THUMP: Em minha opinião, The Air Between Words é um album muito interessante, já que é seu primeiro disco que (talvez por fatores cronológicos apenas) sinto que une sua história nas cenas techno e house holandesa e europeias, bem como sua vida nos EUA. Tendo tocado tantos anos na Europa, e vendo a dance music estourar na América do Norte, que mudanças você observou nestes últimos anos?
Martyn: Quanto a tocar nos EUA, muito mudou. Moro aqui há cerca de cinco ou seis anos. No início, tocava em um monte de eventos ligados ao dubstep porque era onde as pessoas me encaixavam. Foi ficando cada vez mais difícil fazer bons shows porque aqui rolou aquela transição entre o dubstep antigo e o que agora chamam de dubstep ou EDM, que seja.

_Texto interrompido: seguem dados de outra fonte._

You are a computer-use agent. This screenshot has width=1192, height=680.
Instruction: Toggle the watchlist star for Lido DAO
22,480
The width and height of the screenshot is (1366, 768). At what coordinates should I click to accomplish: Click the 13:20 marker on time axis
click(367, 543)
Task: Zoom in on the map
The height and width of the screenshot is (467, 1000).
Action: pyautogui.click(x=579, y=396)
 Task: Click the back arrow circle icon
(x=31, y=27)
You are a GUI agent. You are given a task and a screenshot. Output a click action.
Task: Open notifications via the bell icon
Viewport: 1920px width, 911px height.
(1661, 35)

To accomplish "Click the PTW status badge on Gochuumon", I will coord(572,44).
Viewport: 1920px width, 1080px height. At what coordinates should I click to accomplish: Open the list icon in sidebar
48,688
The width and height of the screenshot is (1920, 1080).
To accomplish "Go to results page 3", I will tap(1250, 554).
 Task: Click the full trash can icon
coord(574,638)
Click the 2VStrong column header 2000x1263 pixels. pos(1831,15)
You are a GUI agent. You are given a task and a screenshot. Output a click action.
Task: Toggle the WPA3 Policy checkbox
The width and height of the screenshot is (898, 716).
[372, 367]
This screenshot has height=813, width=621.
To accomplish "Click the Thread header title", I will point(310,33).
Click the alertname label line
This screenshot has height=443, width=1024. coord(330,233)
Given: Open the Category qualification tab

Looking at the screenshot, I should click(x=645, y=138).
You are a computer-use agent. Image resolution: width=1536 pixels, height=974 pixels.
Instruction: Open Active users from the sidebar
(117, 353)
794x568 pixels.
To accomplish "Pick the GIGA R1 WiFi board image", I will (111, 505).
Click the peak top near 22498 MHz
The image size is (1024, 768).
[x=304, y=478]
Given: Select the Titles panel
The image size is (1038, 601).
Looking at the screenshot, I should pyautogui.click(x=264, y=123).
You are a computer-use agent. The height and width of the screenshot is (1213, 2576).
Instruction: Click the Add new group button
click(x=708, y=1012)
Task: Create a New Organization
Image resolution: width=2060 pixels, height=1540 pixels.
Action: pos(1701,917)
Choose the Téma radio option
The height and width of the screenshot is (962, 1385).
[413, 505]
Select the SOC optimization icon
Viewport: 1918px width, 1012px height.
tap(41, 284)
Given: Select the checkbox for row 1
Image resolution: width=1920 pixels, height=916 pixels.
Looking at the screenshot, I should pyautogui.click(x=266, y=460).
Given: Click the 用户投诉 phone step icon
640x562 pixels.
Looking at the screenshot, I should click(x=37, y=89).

Na maioria das vezes me via preso em line-ups em que quem tocava antes ou depois de mim fazia esse som brostep ridículo. Com o tempo, foi ficando deprimente. Se você toca esse som incrível, profundo, se o primeiro disco do cara que vem depois de você é essa explosão climática, ele acaba tomando tudo que você fez nas duas horas anteriores. Depois fiquei desiludido com tocar nos EUA. Não corri mais atrás de shows por uns dois anos.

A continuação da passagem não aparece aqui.